Detailed description

Picture "Butterfly Heart (Large)" (2020)

Damien Hirst recently created this work to support the British National Health Service (NHS) during the Corona Crisis. The work, titled "Butterfly Heart", consists of strips of coloured butterfly wings, one of the artist's best-known subjects.

All profits generated by the sale will be donated to the National Health Service: "I wanted to do something to pay tribute to the wonderful work NHS staff are doing in hospitals around the country. The rainbow is a sign of hope and I think it is brilliant that parents and children are creating their own version and putting them up in the windows of their homes," the British artist states.

Hirst's "Butterfly Heart" is digitally numbered and signed.

Laminated Giclée print, 2020. Edition: 1,698 copies on aluminium composite panel, signed and dated on the back. Size 70 x 73 cm.

About Damien Hirst

Damien Hirst has made his persona into a brand – in fact, an extremely successful one. Today, the painter and sculptor is one of the most internationally renowned contemporary artists, he regularly exhibits in the world's important art houses and collectors sometimes pay astronomically high prices for his works.
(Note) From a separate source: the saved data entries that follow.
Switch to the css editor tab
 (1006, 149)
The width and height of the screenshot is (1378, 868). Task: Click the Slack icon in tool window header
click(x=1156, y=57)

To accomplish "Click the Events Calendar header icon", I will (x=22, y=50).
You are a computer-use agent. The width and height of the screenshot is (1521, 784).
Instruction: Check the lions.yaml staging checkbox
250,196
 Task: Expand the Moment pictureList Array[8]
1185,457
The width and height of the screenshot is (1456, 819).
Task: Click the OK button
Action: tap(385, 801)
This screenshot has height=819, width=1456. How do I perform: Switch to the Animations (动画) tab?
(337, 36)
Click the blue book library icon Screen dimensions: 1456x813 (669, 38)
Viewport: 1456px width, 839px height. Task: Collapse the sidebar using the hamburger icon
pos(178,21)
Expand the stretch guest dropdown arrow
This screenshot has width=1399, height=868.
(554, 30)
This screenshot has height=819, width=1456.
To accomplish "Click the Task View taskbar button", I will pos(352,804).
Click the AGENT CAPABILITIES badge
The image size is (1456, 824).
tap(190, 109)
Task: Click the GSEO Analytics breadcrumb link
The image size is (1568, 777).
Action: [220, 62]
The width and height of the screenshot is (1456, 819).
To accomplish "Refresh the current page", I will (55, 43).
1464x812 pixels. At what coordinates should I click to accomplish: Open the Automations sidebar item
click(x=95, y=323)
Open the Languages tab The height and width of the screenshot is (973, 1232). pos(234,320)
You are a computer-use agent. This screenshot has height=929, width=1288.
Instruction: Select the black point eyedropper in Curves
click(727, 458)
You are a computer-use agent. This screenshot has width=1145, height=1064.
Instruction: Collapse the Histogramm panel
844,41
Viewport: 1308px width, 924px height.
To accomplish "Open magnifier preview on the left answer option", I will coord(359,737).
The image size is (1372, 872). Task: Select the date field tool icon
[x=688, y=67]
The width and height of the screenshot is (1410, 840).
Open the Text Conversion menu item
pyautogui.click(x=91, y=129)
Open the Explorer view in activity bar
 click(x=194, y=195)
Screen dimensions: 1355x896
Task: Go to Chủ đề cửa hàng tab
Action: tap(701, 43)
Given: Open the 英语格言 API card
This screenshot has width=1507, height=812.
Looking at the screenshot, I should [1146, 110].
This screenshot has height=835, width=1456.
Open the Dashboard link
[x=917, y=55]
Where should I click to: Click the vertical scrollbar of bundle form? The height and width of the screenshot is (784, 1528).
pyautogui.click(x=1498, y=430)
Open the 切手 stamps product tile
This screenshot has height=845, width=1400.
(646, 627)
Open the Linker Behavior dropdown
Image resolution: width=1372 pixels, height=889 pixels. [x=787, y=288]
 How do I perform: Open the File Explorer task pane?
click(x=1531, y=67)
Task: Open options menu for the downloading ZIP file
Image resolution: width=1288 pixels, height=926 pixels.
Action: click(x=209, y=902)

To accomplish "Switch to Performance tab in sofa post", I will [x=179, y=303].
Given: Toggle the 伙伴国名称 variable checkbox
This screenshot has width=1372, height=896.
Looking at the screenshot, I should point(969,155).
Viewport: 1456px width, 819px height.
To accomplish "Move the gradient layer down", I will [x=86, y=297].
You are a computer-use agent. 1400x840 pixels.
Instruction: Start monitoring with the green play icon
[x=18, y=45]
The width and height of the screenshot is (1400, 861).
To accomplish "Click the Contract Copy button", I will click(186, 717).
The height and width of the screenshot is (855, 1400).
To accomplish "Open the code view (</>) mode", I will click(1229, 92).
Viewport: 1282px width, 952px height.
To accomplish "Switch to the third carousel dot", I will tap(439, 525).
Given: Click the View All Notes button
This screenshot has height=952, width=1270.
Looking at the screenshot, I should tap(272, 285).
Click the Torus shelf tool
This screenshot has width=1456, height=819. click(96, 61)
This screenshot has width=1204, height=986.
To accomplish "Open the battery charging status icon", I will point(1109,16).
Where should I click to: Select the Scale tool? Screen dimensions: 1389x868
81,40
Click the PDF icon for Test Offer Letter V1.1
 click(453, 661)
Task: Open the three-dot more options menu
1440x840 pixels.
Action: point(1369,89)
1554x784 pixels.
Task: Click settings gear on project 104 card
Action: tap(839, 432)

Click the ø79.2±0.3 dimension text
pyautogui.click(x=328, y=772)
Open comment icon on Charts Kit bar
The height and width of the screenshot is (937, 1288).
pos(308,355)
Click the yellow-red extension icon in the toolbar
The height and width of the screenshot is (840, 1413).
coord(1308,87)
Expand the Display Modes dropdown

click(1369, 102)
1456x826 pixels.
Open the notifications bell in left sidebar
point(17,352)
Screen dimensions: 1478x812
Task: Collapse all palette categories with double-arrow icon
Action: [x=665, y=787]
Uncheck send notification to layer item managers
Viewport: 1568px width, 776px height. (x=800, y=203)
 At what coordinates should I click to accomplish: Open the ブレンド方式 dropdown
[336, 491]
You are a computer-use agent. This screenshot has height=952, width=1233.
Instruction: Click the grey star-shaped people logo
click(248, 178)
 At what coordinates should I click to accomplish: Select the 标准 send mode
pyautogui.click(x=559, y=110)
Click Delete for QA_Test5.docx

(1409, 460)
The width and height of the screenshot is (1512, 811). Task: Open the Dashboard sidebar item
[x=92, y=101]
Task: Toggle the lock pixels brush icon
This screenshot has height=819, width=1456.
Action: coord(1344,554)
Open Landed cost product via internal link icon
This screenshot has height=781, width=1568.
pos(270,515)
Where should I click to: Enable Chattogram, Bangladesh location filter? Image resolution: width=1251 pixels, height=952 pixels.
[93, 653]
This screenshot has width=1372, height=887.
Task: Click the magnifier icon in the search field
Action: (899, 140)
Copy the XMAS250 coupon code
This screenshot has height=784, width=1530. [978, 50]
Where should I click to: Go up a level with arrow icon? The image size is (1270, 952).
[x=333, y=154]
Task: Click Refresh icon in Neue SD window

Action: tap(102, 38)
He secured the public's attention at the latest with spectacular and provocative installations such as the animal cadavers preserved in formaldehyde. He has also kept himself in the (art) news with equally spectacular works, such as a skull set with 8,601 diamonds.

Hirst worked hard for his success. He was born in Bristol in 1965 and grew up in rather poor circumstances. He studied at Goldsmiths College in London from 1986 to 1989, organised the exhibition "Freeze" in 1988, which is considered the birth of the "Young British Artists", and received the renowned Turner Prize in 1995.